For Sinha, the trip was a chance to test out perfoming and traveling as a professional. “We had to deal with carrying all the equipment and having a concert every other day,” he said.
A grueling 13-hour flight led the musical group to Auckland, New Zealand, where they put on their first performance just two days after arrival. Even though the trip was mandatory for all CYS musicians, many were excited nonetheless at the prospect of exploring and performing music in another country. “I was excited to go to New Zealand, because of its beautiful scenery and for the chance to play for a foreign audience,” Lee said.
And perform for the New Zealand audiences they did, but not without showing some American flare first. To celebrate the Fourth of July, CYS welcomed the United States Ambassador to New Zealand with a concert, creating some of the musicians’ favorite memories. “My favorite musical memory was basically sight-reading Stars and Stripes for our July 4th concert,” Sinha said.
In addition to the patriotic repertoire, CYS also performed works by Ravel, Copland, Tchaïkowsky and Strauss.
The most important aspect of the trip, was the music exchange at the end. From Auckland to Rotorua, and then to Christchurch City, CYS had the opportunity to perform music with local, indigenous cultures such as the Maori and also with local youth orchestras and music groups.
“One thing that I really loved about playing with the [music groups] was seeing all the things we had in common,” Lee said. “It’s easy for us to point out the differences in our cultures, but inside, we’re all just young people discovering ourselves through music.”
While, according to Sinha, there were difficulties in communication and in practice, he feels that the different orchestras were able to overcome their differences and put together a solid performance.
“The New Zealand group was much smaller,” he said. “The performances were a little [difficult] because [there were] just so many people playing at once, but overall it went well.

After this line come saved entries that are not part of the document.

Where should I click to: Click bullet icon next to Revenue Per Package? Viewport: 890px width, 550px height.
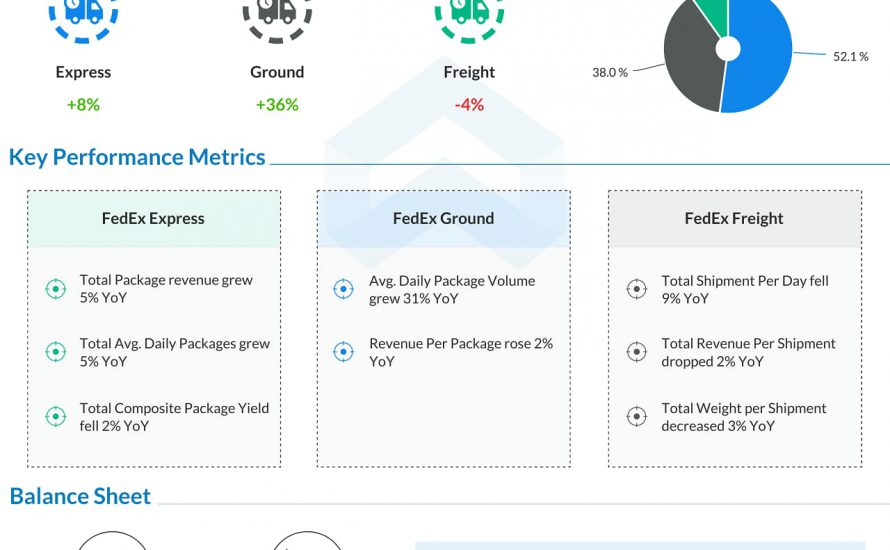coord(343,352)
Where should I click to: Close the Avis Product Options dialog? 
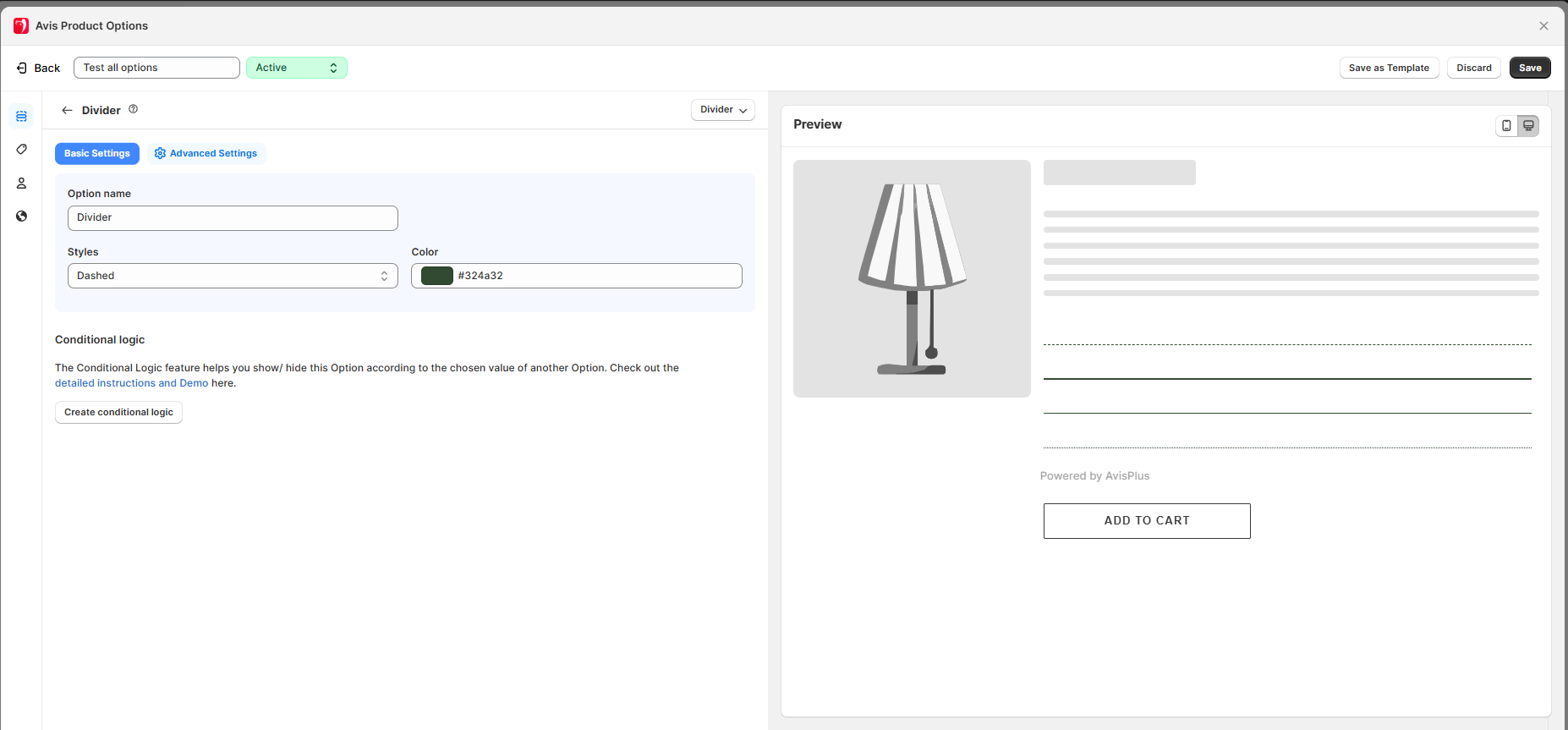coord(1543,25)
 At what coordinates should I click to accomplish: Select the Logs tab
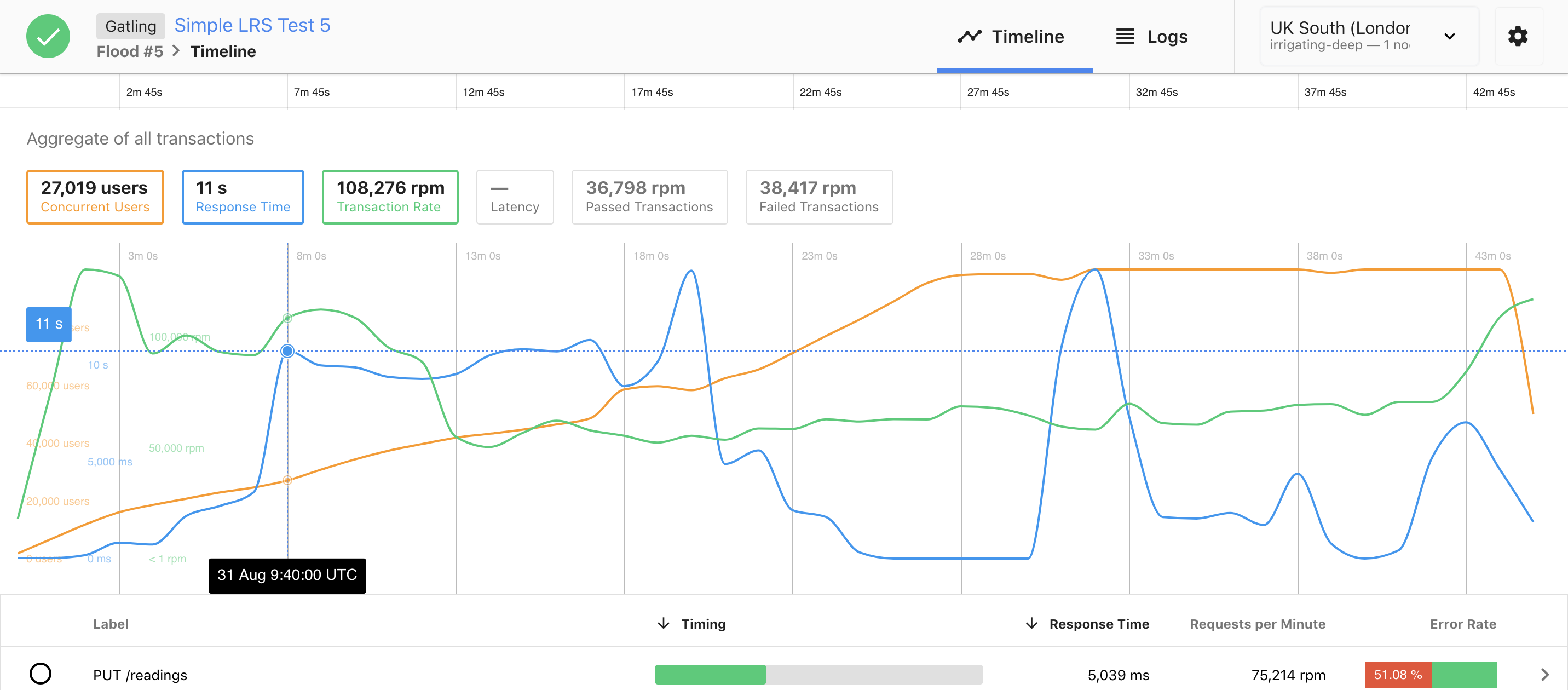1150,36
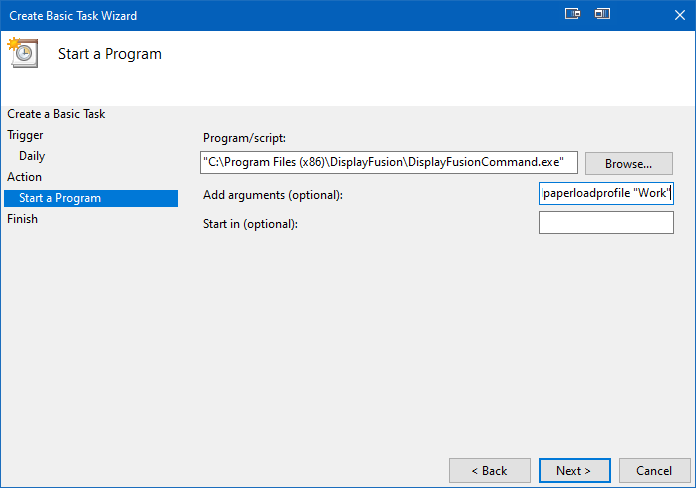Select the Finish step
This screenshot has height=488, width=696.
22,219
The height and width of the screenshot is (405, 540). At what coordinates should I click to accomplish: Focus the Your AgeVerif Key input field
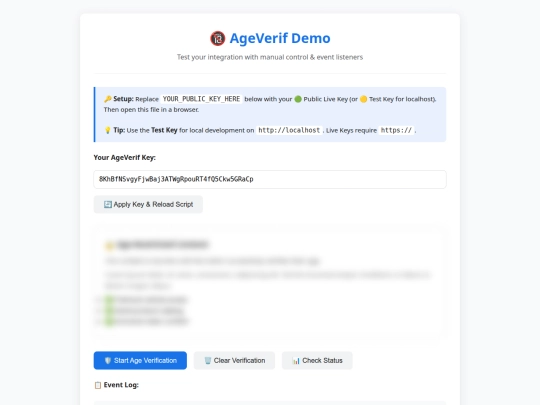tap(270, 179)
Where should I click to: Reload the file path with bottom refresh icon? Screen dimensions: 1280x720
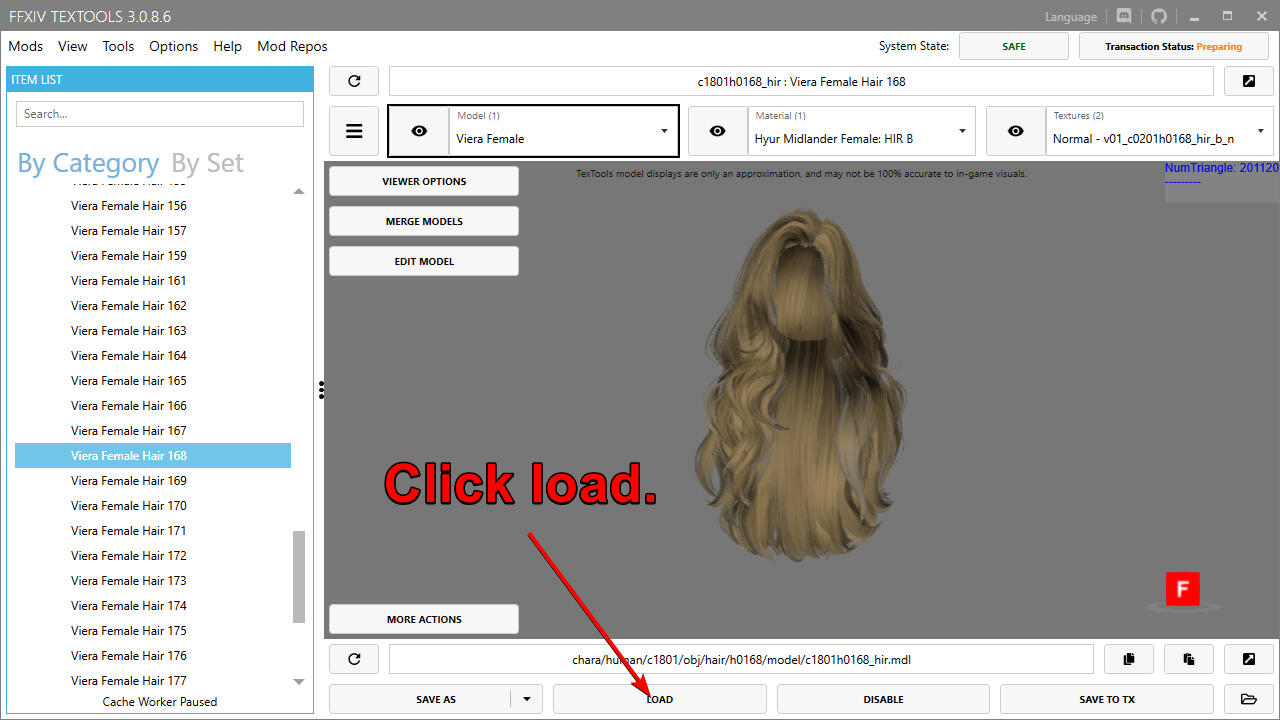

Music is universal, so it wasn’t too hard to play together.”
Playing with the various different groups left similar impressions on other musicians, including Costanza. She described the experiance of playing with the quotation, “music is the universal language of mankind.”
“Music really ties us all together, as cheesy as that sounds,” she said, remarking at the cliché. “But it was amazing for me how I could relate to people I had never met before through the simple act of playing my violin. Even though we did not always understand each other when we were having conversations, whenever we rehearsed, there was never any misunderstanding about where to start or what people’s musical ideas were.”
That’s not to say though that the musicians didn’t indulge in activities outside of music. From Nintendo DS gaming sessions to swimming, to hanging out with friends and even experiencing a mini-earthquake, the trip was a chance to relax and create new, strong friendships for many. “I made a lot of friendships and connections that I hope will last as I continue being a musician,” Costanza said.